The horizon is soft and rolling with black swells against white sky, so consistent that they arent changing. I see my walls and floor. Things happen across them or within their emptiness, but the edges are exact. There are places I can believe in that can recalibrate my senses, the shadowless wall of my bedroom, the desert tree outside my kitchen window growing out of the sidewalk with ancient black bark. The ocean doesnt check the tumult. It is a dark room I am locked out of, dark on the outside. Maybe I let it come to me. The spittle brown foam is blowing in chunks across the sand toward me. I feel how insides disintegrate. I couldnt walk into it. I would let it come over me and if I couldnt see in it then I wouldnt need to find a way out or find that I was gone.

Pale fingernails languidly penetrate the pile of the rug up to bluish cuticles, and flex, bending the distal knuckle flat, the metacarpal knuckles creep forward in space. Hand and wrist emerging into moonlight, thighs and shoulders burst forth from the integument yet still huddled beyond the mouth of five chairlegs, three chairlegs dwindling into the periphery, the body cloud wavers across the background.
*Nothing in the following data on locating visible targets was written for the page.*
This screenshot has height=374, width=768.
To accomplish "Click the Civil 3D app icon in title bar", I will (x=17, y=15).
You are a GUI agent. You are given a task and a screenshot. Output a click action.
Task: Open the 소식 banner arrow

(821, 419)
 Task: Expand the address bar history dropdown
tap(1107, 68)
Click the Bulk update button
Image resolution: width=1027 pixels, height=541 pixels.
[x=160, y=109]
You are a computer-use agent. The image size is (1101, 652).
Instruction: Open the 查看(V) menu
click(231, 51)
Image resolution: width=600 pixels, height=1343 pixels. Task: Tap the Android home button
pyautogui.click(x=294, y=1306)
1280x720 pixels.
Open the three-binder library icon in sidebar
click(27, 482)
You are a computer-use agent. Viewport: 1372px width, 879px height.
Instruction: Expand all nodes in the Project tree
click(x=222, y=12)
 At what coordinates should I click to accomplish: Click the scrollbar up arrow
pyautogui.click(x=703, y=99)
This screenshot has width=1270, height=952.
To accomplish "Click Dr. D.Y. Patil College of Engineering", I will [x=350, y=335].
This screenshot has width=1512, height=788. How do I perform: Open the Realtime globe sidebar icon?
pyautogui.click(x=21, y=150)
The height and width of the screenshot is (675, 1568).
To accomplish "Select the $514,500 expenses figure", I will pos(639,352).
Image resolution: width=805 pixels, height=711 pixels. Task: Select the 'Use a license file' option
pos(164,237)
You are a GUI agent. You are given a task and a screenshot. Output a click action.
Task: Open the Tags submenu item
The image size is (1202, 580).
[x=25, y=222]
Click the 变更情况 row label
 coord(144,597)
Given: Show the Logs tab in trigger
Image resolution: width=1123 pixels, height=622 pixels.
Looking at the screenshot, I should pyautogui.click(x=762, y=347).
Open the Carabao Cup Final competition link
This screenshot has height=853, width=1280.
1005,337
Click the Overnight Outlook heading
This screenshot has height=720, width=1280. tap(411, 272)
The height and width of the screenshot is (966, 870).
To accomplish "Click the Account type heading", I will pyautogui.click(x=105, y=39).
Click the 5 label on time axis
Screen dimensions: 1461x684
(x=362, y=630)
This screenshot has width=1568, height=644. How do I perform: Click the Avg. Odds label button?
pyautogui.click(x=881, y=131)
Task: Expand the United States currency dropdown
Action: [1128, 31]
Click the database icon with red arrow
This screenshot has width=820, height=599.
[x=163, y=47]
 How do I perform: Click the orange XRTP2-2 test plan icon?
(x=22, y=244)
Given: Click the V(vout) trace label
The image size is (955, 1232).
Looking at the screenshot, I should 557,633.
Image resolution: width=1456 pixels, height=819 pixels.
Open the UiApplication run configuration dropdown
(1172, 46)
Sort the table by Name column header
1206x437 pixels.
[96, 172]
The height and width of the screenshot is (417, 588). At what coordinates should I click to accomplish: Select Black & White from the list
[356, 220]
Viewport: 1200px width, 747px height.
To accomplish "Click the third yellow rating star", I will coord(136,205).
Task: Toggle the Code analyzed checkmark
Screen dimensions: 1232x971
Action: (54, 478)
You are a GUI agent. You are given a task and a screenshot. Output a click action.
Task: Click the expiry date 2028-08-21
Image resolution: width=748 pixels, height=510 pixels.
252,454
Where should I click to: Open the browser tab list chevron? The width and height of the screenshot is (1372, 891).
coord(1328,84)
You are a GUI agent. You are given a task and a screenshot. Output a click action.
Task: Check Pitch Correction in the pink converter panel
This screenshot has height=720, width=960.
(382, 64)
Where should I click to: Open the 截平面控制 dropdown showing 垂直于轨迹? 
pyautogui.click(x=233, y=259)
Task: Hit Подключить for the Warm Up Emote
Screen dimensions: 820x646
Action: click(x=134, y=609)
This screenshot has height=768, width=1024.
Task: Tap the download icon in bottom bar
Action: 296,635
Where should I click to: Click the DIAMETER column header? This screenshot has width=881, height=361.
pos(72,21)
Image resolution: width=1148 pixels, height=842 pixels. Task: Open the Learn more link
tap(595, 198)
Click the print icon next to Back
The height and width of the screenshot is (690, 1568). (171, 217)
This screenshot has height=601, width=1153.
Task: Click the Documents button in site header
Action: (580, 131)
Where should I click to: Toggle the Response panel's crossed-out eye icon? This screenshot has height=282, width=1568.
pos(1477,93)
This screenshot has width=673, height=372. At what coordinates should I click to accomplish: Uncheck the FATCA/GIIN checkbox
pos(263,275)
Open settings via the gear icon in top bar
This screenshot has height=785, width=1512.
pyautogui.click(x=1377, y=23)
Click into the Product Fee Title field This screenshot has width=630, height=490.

Seen from within, every orb of dew a witness to the whole other body, struggling to not be seen, the cloud unfolds into view, replacing home with far off destinations. The cloud is framed by a window that is of itself. Cloudbands of textile knots, exhalations punctuated by detached blossoms, threaded about the neck, shoulders, chest, refracting them, showing the body in patterned sleep.

The mirror is fogged over and nothing is visible beyond the fluorescent lamp over the mirror which shines directly down to your hands over the rim of the sink. A pale apparition dissolved into steam pushes away from the mirror, your hands behind your buttocks touch the glossy tile, each tiny square the size of your fingertips. Your fingertips correspond to the spots left on the tile in fine silky silt. Your hands fold across the flat bodice of your smock, smoothing it and the water bloused it outward, crossing them briefly, mummified, afloat, and placing them palm down over your breasts and pressing the stack of papers against your skin. Water and silt cast and disseminate your hands across the city all into the night. Submerging her eyes, they touch her face, and wash over it.

At the end of the road, where it collapses in a point, everything on it, near it, or beyond it, comes to a single function, where the air is a body and body to body everything collects to propose an insurmountable conclusion. If there was an end it would be because you end. You dont know where you are in the assortment, only that there is a single point at either end of the road. You always see it. You will never be a part of it. You are endless because you were there when this began, in some capacity, and when it began again you were there even more, and when it ends you, in fullness, begin. It is a burden. The reins belong to someone else. You could end the same, being anyone or be anywhere, and it seemed important that you were mutable, and the shepherd of all other ends.